Tatarlardan, “tavayı ulan üzerinde ezmeyin” sözü de gitti - farklı tavalara sadık olan diğer savaşçıların aksine, Tatar uhlanlarının yalnızca krala tabi olmasını yansıtıyordu.

Tatar ulusal başlığından, Polonyalı yurtseverlerin ve yurtseverlerin eski Büyük Polonya topraklarında "denizden denize" Rus veya Avusturya makamlarını protesto ettikleri sırada giymeyi sevdikleri konfederasyon şapkası geliyor.

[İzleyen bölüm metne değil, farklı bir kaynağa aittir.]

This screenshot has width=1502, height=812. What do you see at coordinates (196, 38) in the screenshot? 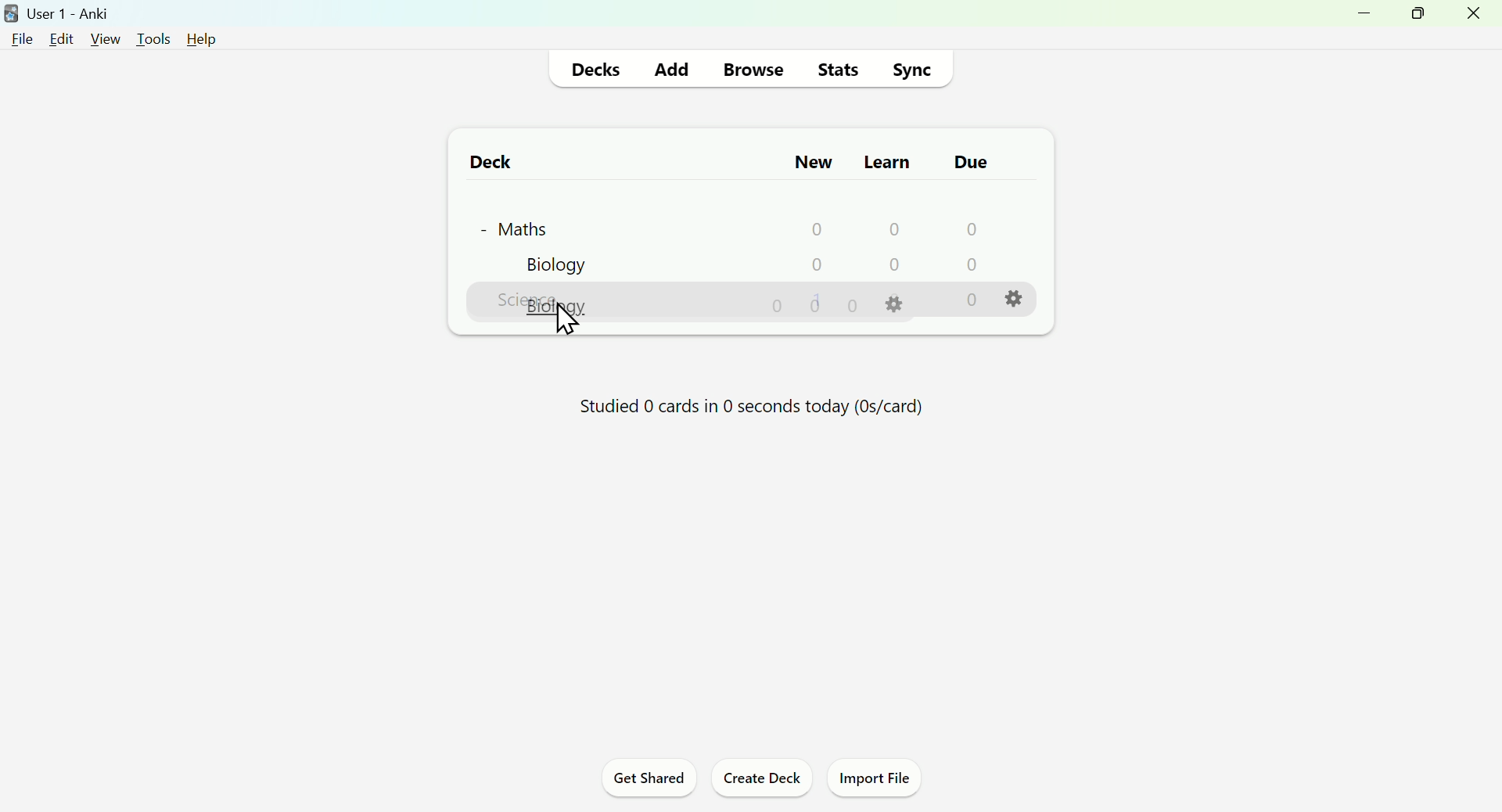
I see `Help` at bounding box center [196, 38].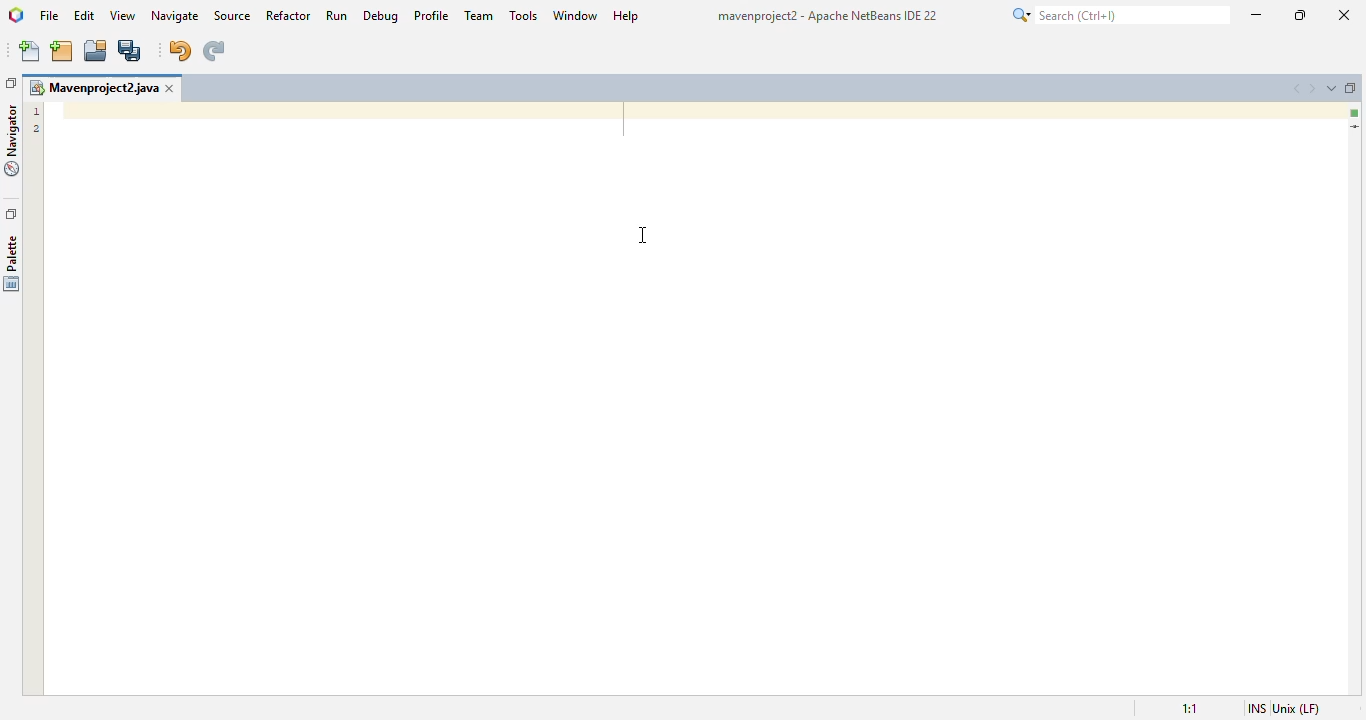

Hem Lancerlar hem de Konfederasyon kadınları sonunda Avrupa ve Kuzey Amerika'ya yayıldı.

Konfederasyon üniformalı bir adam
Konfederasyon üniformalı bir adam

Polonya Tatarları arasından birkaç yüksek profilli isim ortaya çıktı. Örneğin, Henrik Sienkiewicz edebiyatta Nobel ödüllü bir kişidir (ailesi uzun zaman önce Katolik olmasına rağmen). Birinci Dünya Savaşı'nın kahramanı Yakov Yuzefovich, Lipok Tatarlarındandı. Görüntü yönetmeni Kenan Kutub-zade tarafından henüz Sovyet birlikleri tarafından işgal edilen Auschwitz'de yapılan çekim, Nürnberg Duruşmaları'ndaki ana kanıtlar arasındaydı. Tatar kadınları Magdalena Abakanovich'in heykelleri dünyanın dört bir yanındaki müzelerde sergileniyor. Polonya'nın Kazakistan Büyükelçisi Selim Khazbievich de bir Tatar.

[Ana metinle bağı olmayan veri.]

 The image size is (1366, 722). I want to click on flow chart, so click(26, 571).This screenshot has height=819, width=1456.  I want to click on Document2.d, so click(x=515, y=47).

Napolyon savaşları sırasında Polonya topraklarının bölünmesinden sonra ve 1939'dan sonra bile Tatar diasporasının Alman, Belarus, Litvanya ve Polonya'ya bölündüğü açıktır. İlki hızla ortadan kayboldu ve diğer üçü hala kendilerini bir kişi olarak görüyor. Savaştan sonra, Sovyet Tatarlarının bir kısmı Polonya'ya taşındı - sadece eski Litvanya Büyük Dükalığı topraklarında yaşayanlar değil, aynı zamanda bazı Kırım ve Volga Tatarları, o zaman açılan fırsattan yararlanarak.

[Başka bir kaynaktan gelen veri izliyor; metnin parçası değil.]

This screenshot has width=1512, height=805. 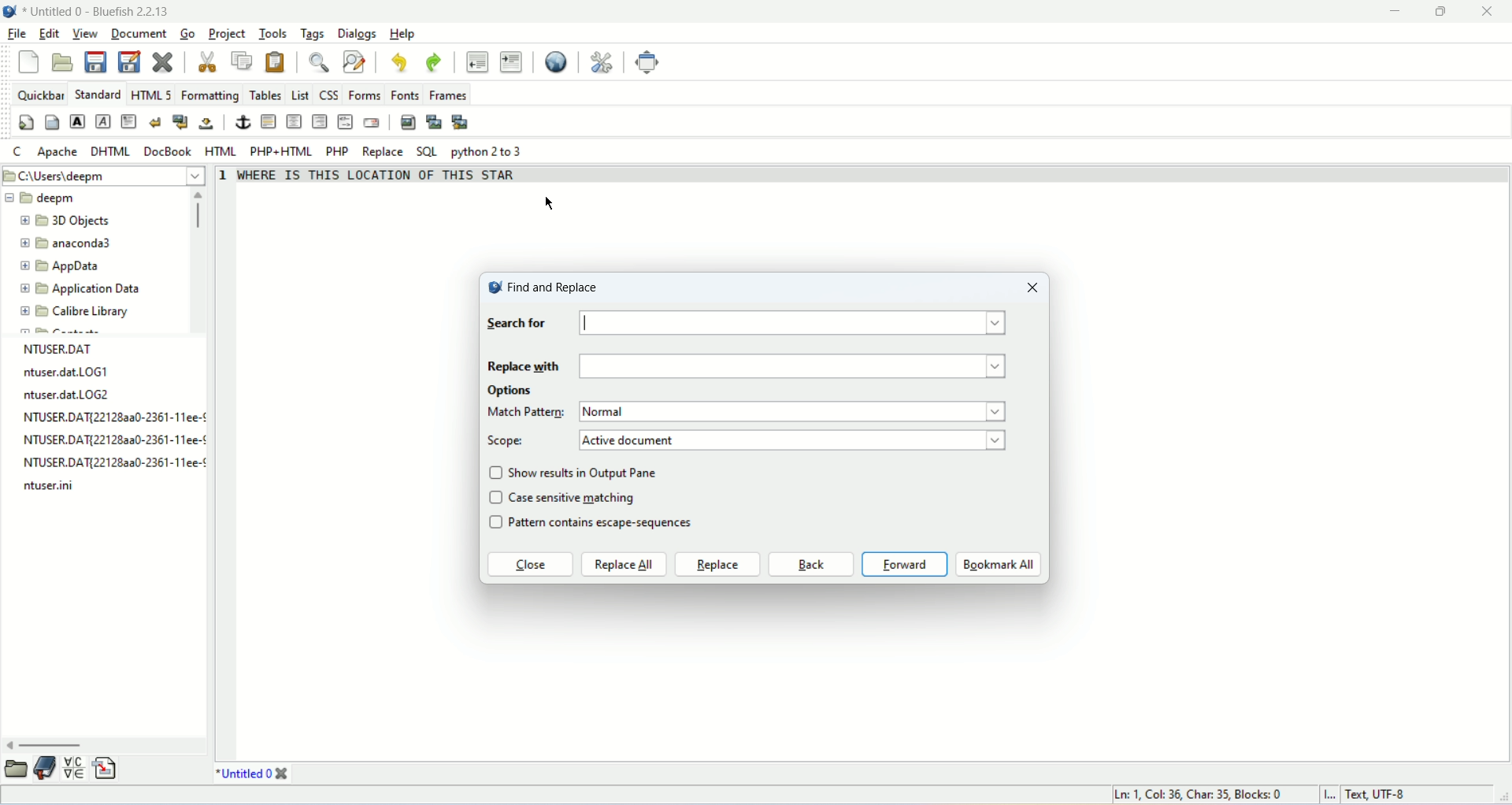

Şimdi, yüzyıllarca süren asimilasyon, savaşlar ve siyasi çalkantılardan sonra, Polonya Tatar nüfusu sadece iki bin kişidir - ancak birçok Polonyalı, ailelerinde Tatar kökleri bulabilir. Tatarlar yüzyıllardır burada yaşadıklarından, zaten ülkenin yerli halklarından biri olarak kabul ediliyorlar.

Polonya'da çöken Altın Orda'daki tüm Müslümanlar tek bir Tatar kardeşliğinde kaynaşmış olsa da, Rusya'da durum farklıdır: neden Tatar denilenlerin hepsi bir kişi değil.